Monday, December 11, 2006

Lip-Smaking Naadan Chicken Curry!

Ingredients:

  1. Chicken : 1 kg (cut into small chunky pieces)
  2. Onions : 4 medium (Finely sliced or chopped)
  3. Tomatos : 3 medium (Cubed)
  4. Ginger : a medium sized piece (sliced)
  5. Garlic : 5-6 cloves (chopped)
  6. Green chillies : 8 - 10 nos. (slit)
  7. Cury leaves : A few
  8. Turmeric powder : 2 - 3 tsps
  9. Chilli powder : 2 tbsp
  10. Garam Masala : 2 tbsp
  11. Coriander powder : 2 tbsp
  12. Ginger garlic paste : 2 - 3 tbsp
  13. Salt to taste
  14. Coconut Milk Powder : 1 pack mixed in 1/4th cup of water
  15. Water : 1/4th cup

Method :

  • Take a vessel and put the chicken into it. Add turmeric powder, Ginger garlic paste, 1 chopped onion, a few green chilies slit or chopped, a few curry leaves, some salt and 3 -4 tbsps of oil and mix well and marinate for 1/2 hour to 1 hour.
  • Heat a small pan on low fire and add chilli powder, garam masala powder and coriander powder and heat it till the powders loose their rawness. Thats about 5 -6 minutes of continious stiring.
  • Add the heated powder mixture to the marinated chicken and mix well.
  • In a large nonstick vessel heat some oil. Add the chopped onion and saute' till they turn golden.
  • Lower the flame and add the chopped ginger and garlic and saute'. After the smell of the flavor reaches you add the curry leaves.
  • Next add the tomatoes and the rest of the slit green chillies.
  • Now add the marinated chicken into the vessel.
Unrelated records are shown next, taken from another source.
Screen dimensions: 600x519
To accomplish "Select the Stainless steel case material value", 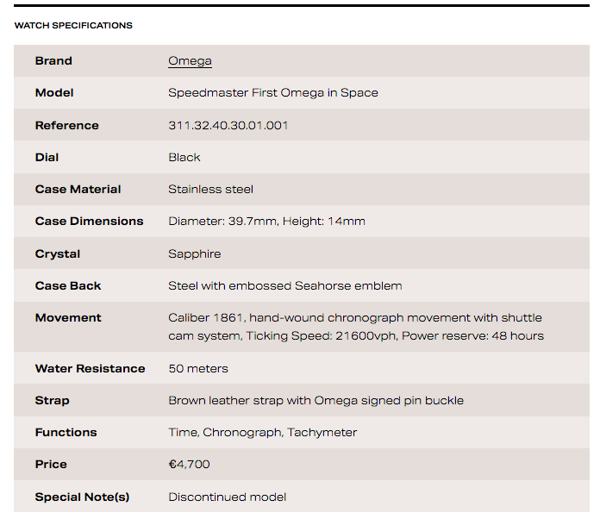I will 210,190.
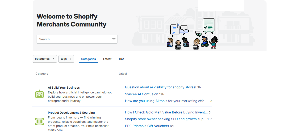304x133 pixels.
Task: Open 'Shopify store owner seeking SEO' topic
Action: pyautogui.click(x=165, y=119)
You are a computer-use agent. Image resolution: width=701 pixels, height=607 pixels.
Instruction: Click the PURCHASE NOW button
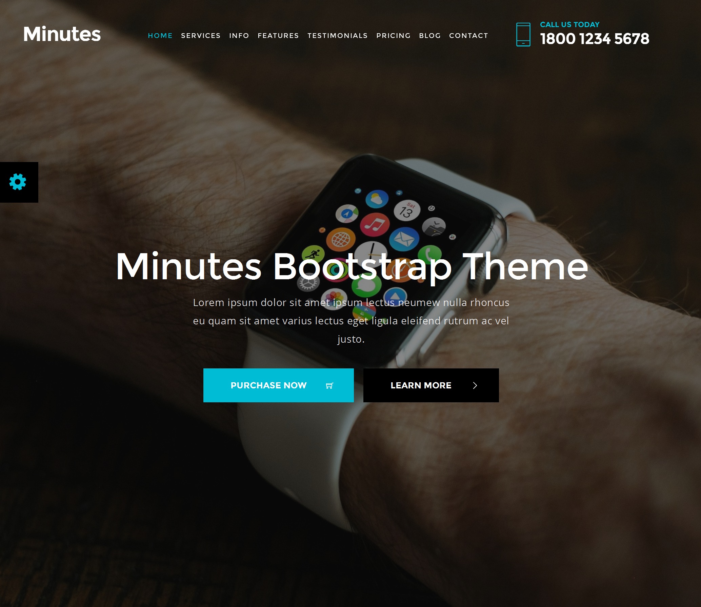pyautogui.click(x=278, y=385)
Pour in the water, stir and put a lid on it for 10 - 15 mins. Stir once in a while to check on the chicken.
  • Once the water has reduced and a gravy has been formed add the coconut milk .
  • Bring to a slight boil. Make sure the chicken is cooked well.
  • Serve hot with rice, chapatis, naans, any breads.

P.S. : You can add a boiled potatoe to make a thicker gravy or to reduce the chilli.